With this configuration, it is possible to bend the surface mount type terminal and the shield part easily and with high accuracy, and it is possible to provide a highly productive surface mount type infrared light receiving unit manufacturing method. In the light receiving unit manufacturing method, in the bending step, the engaging portion is bent in the same manner as the surface-mounted terminal.

  With this configuration, the engaging portion can be formed in the same manner as the original surface-mounted terminal, and therefore, the engaging portion (extending direction bending portion / crossing direction bending portion) can be easily and accurately formed. Can do.

  The electronic device according to the present invention is an electronic device equipped with a surface-mounted infrared light receiving unit, wherein the surface-mounted infrared light receiving unit is the surface-mounted infrared light receiving unit according to the present invention. To do.

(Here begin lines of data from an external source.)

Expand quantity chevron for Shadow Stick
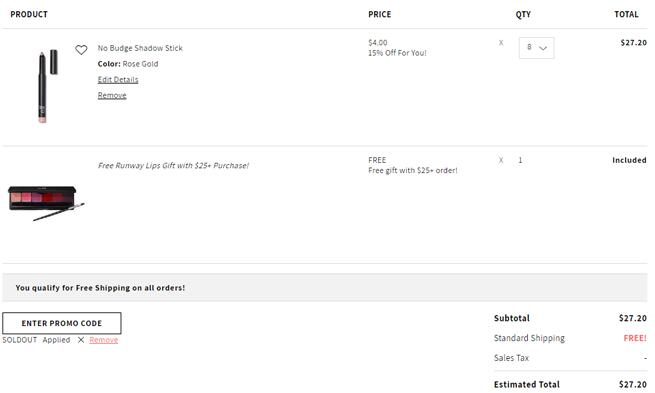This screenshot has width=655, height=393. click(543, 48)

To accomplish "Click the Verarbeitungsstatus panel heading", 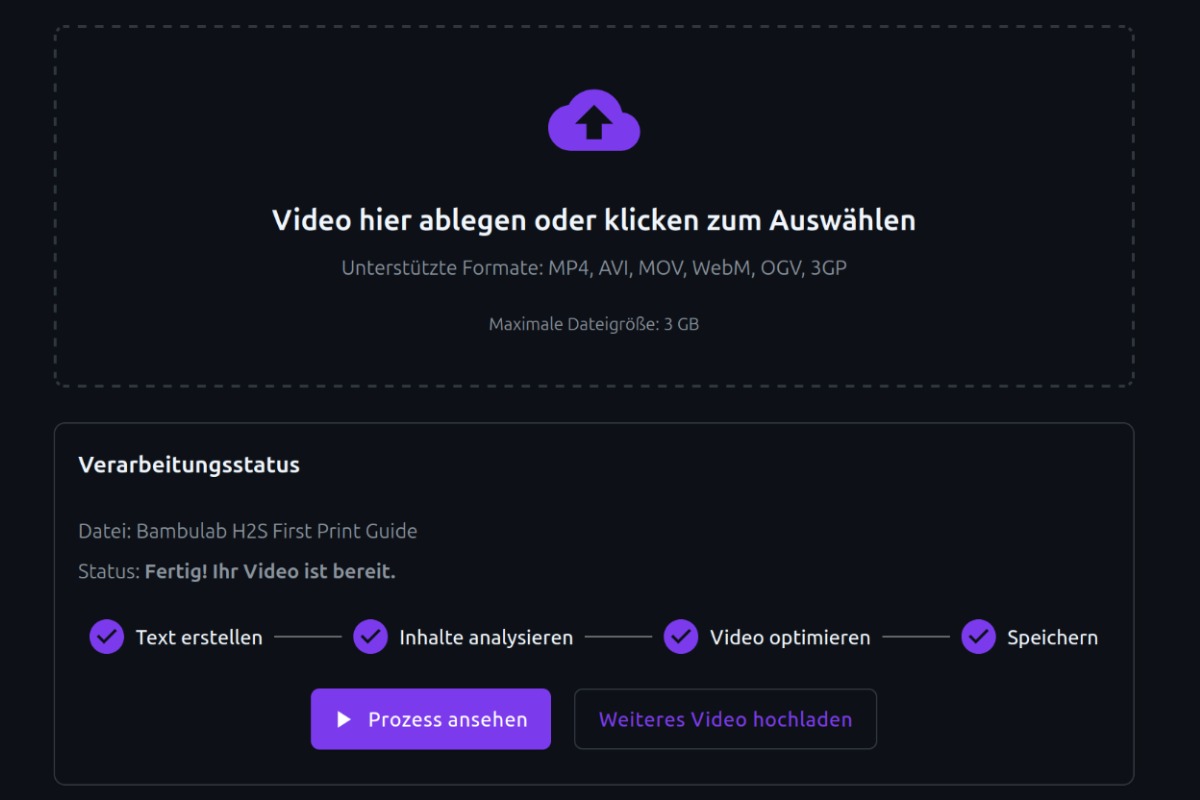I will tap(188, 464).
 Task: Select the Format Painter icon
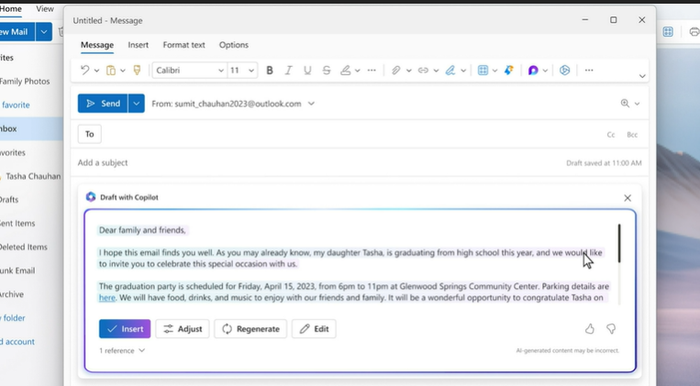(x=137, y=70)
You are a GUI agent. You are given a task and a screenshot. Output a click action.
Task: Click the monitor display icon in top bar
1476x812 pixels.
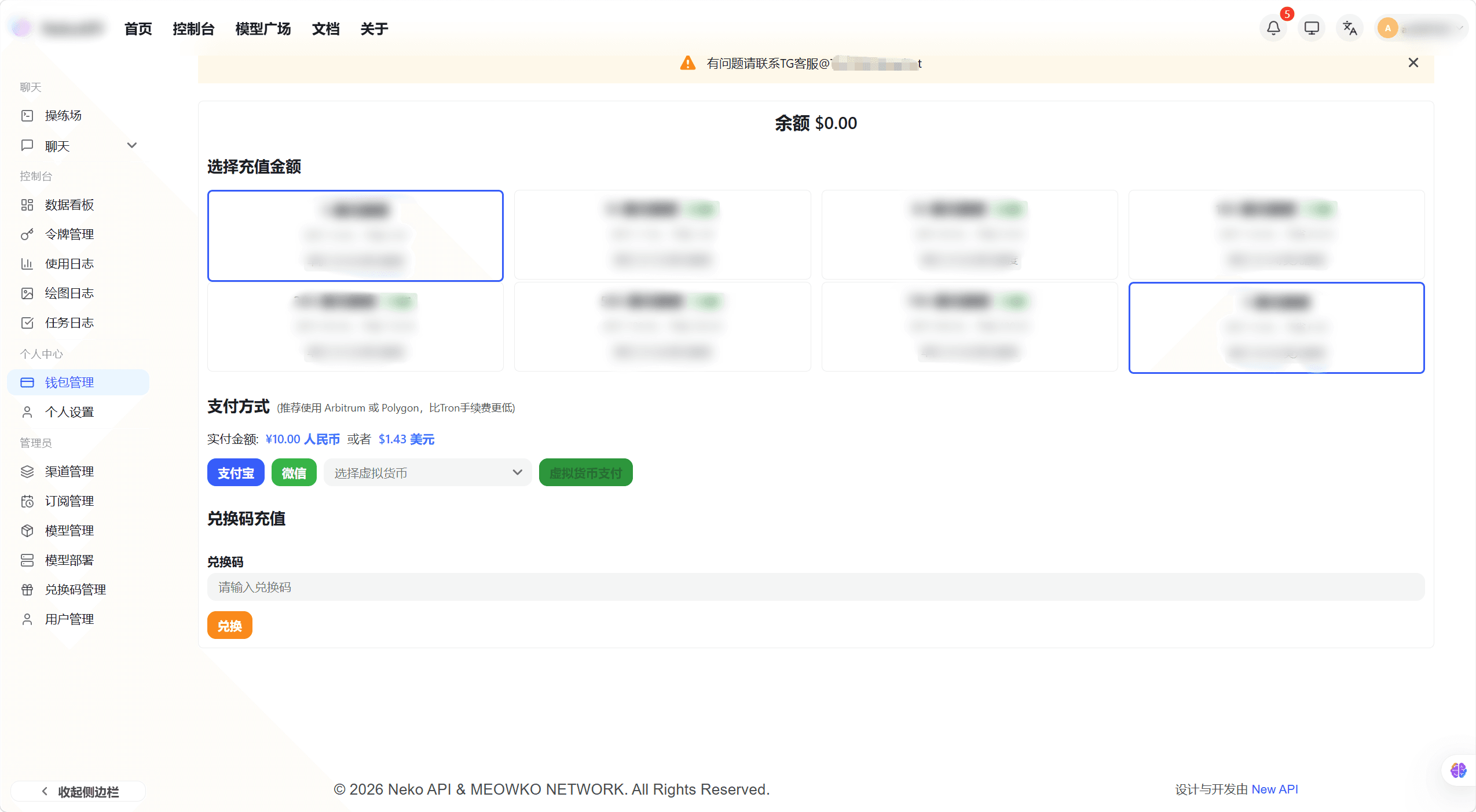1310,27

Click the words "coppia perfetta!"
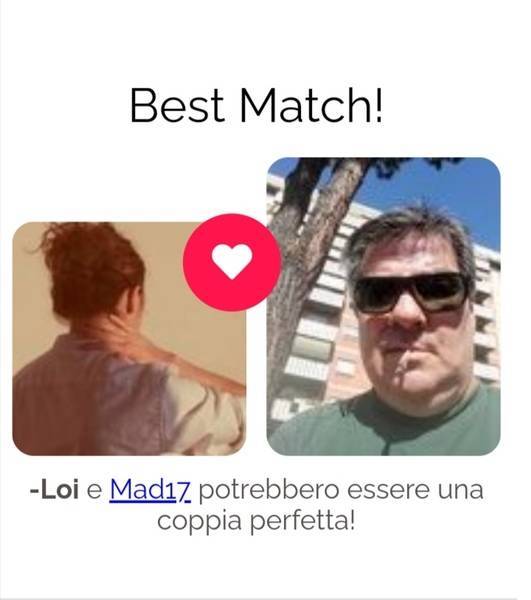pos(256,521)
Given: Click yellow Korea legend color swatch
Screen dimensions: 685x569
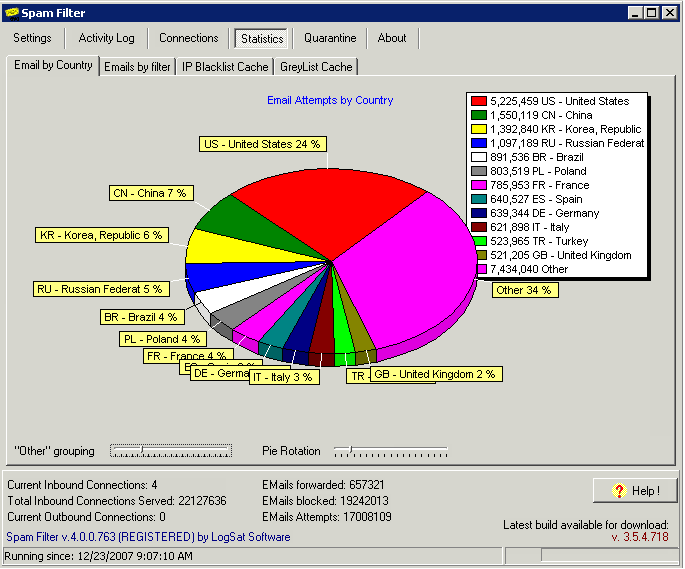Looking at the screenshot, I should pyautogui.click(x=479, y=129).
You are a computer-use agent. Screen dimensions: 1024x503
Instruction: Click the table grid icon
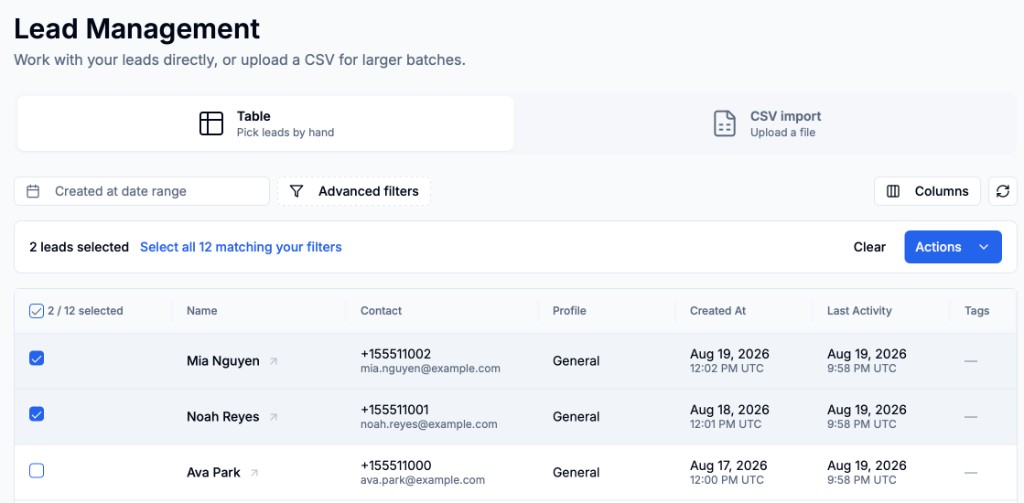[211, 123]
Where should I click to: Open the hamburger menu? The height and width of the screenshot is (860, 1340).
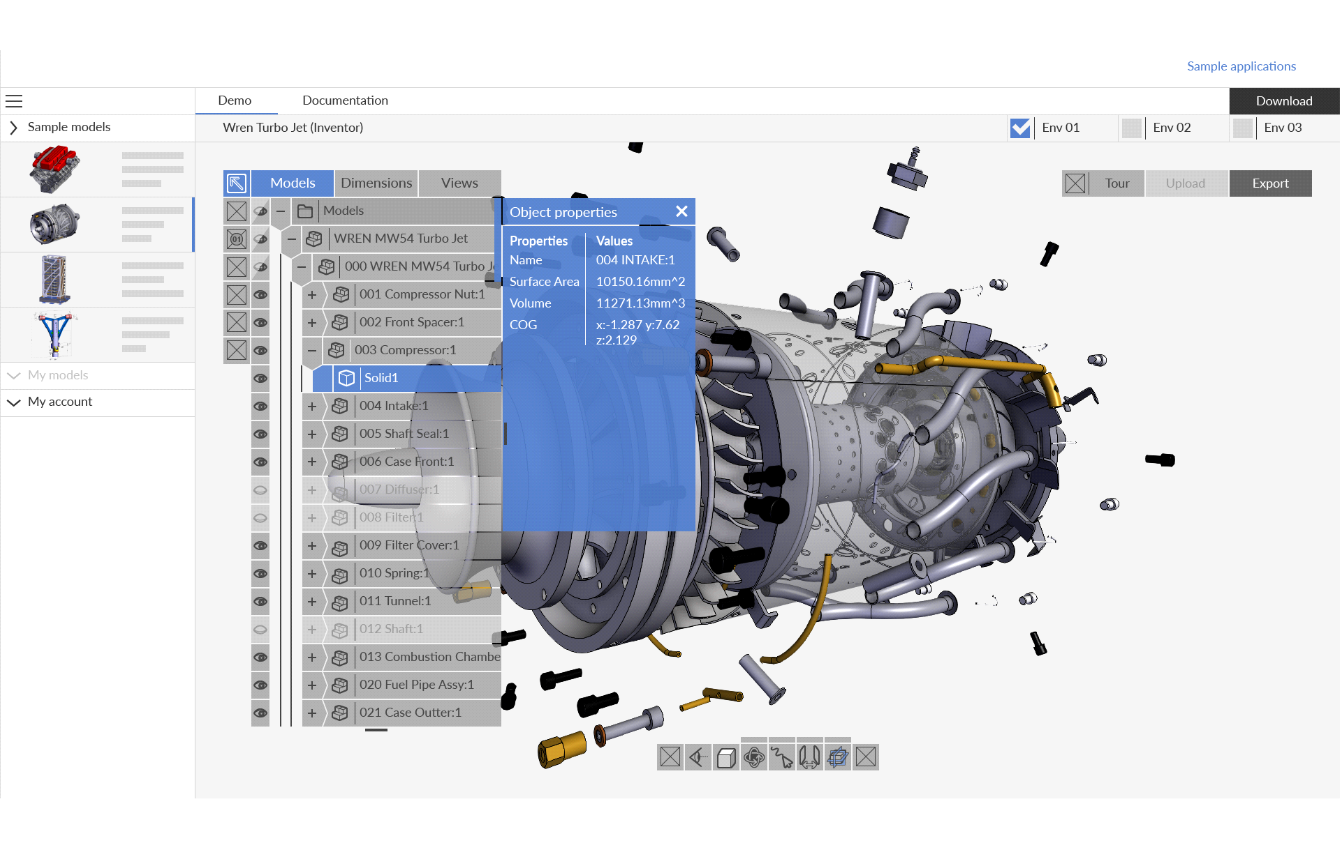[x=14, y=101]
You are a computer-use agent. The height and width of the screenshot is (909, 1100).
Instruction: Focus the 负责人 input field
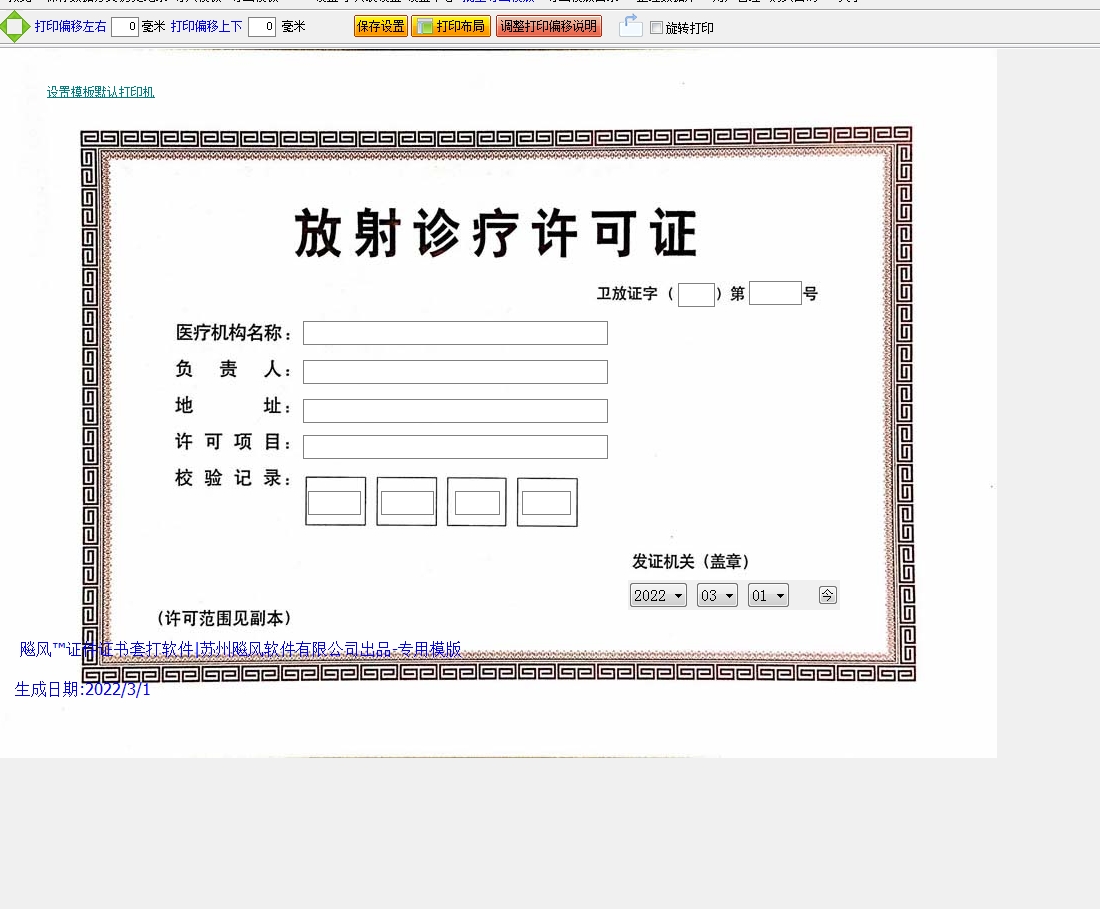click(455, 372)
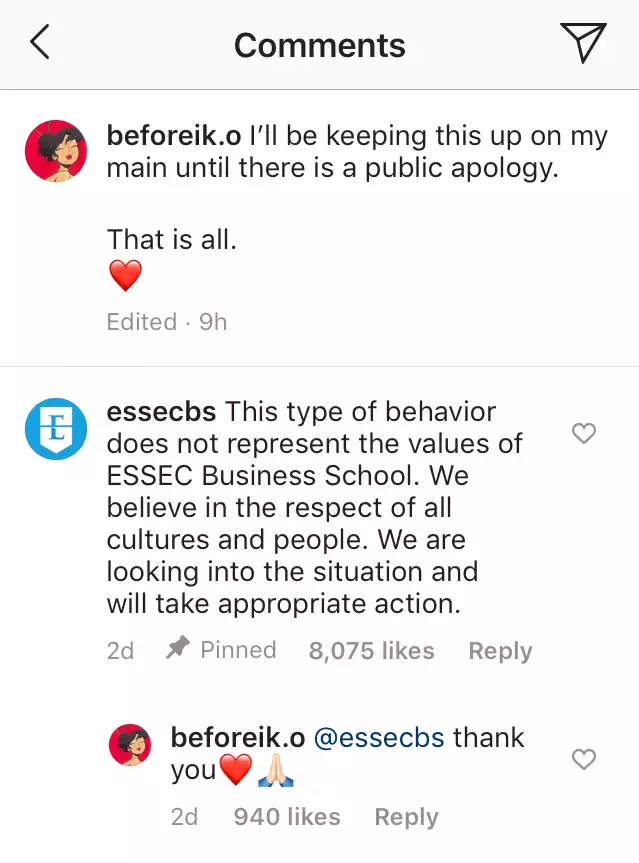Tap the Comments header title
The image size is (639, 863).
[320, 45]
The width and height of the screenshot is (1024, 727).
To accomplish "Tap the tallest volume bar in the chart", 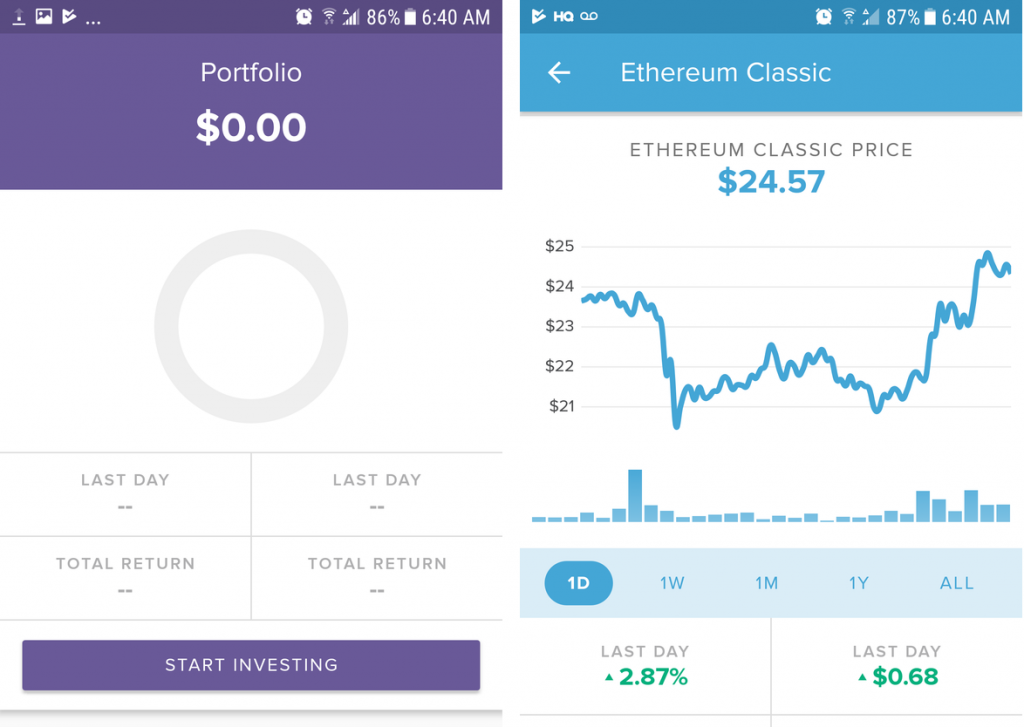I will (635, 495).
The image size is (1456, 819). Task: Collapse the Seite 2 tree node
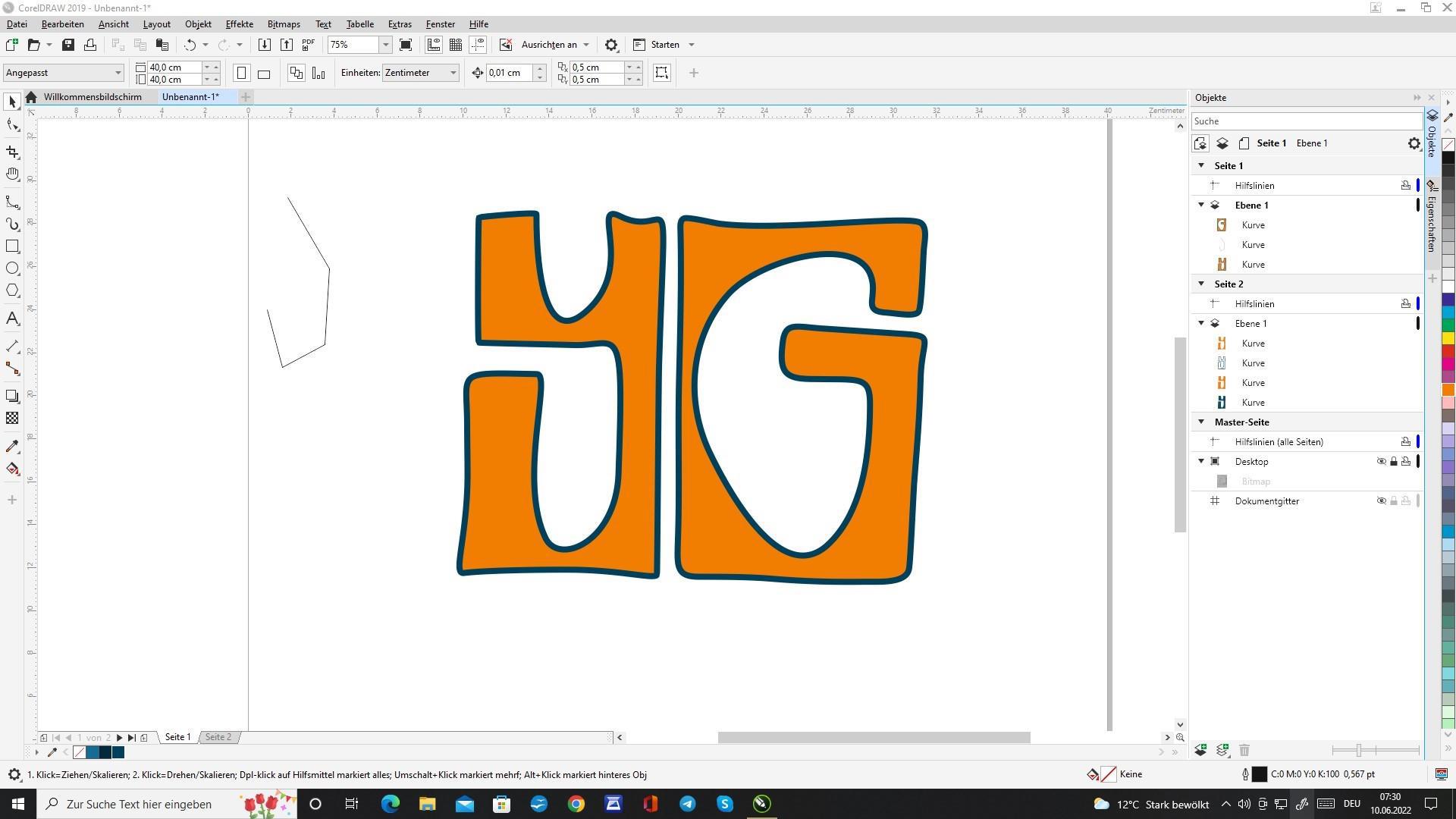click(x=1201, y=284)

  With this configuration, since the mechanically and electrically stable shield portion is provided and the shield function is stable, an electronic device having high noise resistance and high reliability can be obtained.

  According to the surface-mounted infrared light receiving unit of the present invention, a light receiving element that receives infrared light, a lead frame that includes a signal processing integrated circuit that processes a signal photoelectrically converted by the light receiving element, a light receiving element, and a signal processing integrated circuit A surface mounting type including a resin sealing portion for resin sealing the lead frame including a surface mounting terminal and a surface mounting type terminal extended from the lead frame outside the resin sealing portion and bent toward the bottom surface of the resin sealing portion An infrared light receiving unit that extends from the lead frame outside the resin sealing portion and is bent along the resin sealing portion to cover a region corresponding to the signal processing integrated circuit on the top surface of the resin sealing portion; An engagement portion that extends from the shield portion and is bent toward the bottom surface and engages the shield portion with the resin sealing portion, and the engagement portion is configured as a surface mount type terminal. Therefore, the lead frame integrated with the surface mount type terminal is extended to form a shield part having an area sufficiently covering the signal processing integrated circuit, and the shield part is engaged with the resin sealing part. By making the part function as a surface mount type terminal, the shield part can be reliably engaged with the resin sealing part (top surface), and it becomes possible to ensure the parallelism of the shield part to the resin sealing part. There is an effect that the highly reliable shield part integrated with the lead frame can be easily and highly accurately formed into a surface mountable infrared light receiving unit with good productivity. In addition, since the engaging part is a surface mount type terminal, the shield part can be firmly fixed to the resin sealing part and the wiring board, and the workability in the manufacturing process and the reliability during operation are improved. There is an effect that it can be greatly improved.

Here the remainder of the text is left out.